Concerns about brain damage and weight fluctuations, among other issues, are front of mind for boxing groups in the wake of two recent deaths of boxers just days after matches.
Two tragedies in the world of boxing this summer have the sport’s major organizations considering changes.
At the recent annual meeting of the Association of Boxing Commissions and Combative Sports (ABC), officials took a close look at the sport’s rules, with the goal of improving safety. The discussions come after two fighters, Russian Maxim Dadashev and Argentine Hugo Alfredo Santillán, died within two days of one another last month as a result of injuries sustained in the ring.
In a speech at the meeting, World Boxing Council (WBC) President Mauricio Sulaiman noted that boxers are incentivized to take dangerous risks.
“Any boxer who goes to the ring is willing to do whatever he has to do to win—whatever he has to do to be successful and make money for his family,” Sulaiman said, according to The New York Times. “If you ask him to fight 20 rounds, he will do whatever it takes. They’re warriors. It’s our duty to protect them from themselves.”

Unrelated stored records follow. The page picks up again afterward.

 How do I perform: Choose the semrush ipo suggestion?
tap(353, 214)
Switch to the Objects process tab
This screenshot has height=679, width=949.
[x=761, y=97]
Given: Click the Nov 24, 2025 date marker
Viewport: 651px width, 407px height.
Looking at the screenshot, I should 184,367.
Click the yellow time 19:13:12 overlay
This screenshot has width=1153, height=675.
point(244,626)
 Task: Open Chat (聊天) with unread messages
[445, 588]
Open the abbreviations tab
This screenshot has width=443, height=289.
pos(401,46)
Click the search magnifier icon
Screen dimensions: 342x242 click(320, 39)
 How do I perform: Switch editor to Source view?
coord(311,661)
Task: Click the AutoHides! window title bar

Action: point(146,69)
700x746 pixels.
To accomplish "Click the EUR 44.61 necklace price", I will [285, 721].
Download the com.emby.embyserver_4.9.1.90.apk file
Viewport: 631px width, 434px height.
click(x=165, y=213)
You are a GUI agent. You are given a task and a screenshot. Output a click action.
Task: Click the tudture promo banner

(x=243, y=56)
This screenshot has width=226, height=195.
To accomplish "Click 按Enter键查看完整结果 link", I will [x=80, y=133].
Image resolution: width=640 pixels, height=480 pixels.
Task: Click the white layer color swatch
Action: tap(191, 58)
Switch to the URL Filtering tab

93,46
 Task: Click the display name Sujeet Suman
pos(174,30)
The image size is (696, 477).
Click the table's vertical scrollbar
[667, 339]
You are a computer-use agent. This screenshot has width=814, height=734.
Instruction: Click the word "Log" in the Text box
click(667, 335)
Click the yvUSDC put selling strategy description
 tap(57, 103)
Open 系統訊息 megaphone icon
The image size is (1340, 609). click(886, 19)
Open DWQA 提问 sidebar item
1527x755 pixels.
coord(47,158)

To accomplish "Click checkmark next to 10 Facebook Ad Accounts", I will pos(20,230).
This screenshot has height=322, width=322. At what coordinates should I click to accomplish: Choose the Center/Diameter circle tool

ABC and other boxing organizations are considering increased use of protective equipment as well as the role body weight plays. Many boxers experience significant weight fluctuations before a fight in order to meet weigh class requirements, but such swings can be hazardous. Rapid weight loss, for example, poses severe dehydration risk.
The WBC is currently testing a weight-management program that increases the number of weigh-ins before a fight, knowing that some athletes attempt to bulk up after the final weigh in, leading to rapid weight gain. The program limits how much weight a fighter may gain in the immediate run-up to the bout.
The groups are also looking closely at how medical attention is provided during a match. In Santillán’s case, a delay in medical attention may have contributed to his death, according to the Times.
Meanwhile, at its annual meeting, ABC unanimously approved a change in a rule for mixed martial arts matches. It modified the “grounded fighter” rule, which defines the when a fighter is considered down and therefore can’t be kicked or kneed in the head. State commissions around the country had used inconsistent versions of the rule. ABC expects all state commissions will adopt the new language.
“It’s a fighter safety issue. … Being unified is important enough to rewrite the downed fighter rule,” ABC President Mike Mazzulli told ESPN.
“People are going to get hurt, and people are going to die,” Dr. Michael Schwartz, who cochairs ABC’s medical advisory committee, told the Times. “But we’re here to do everything we can to minimize those risks.”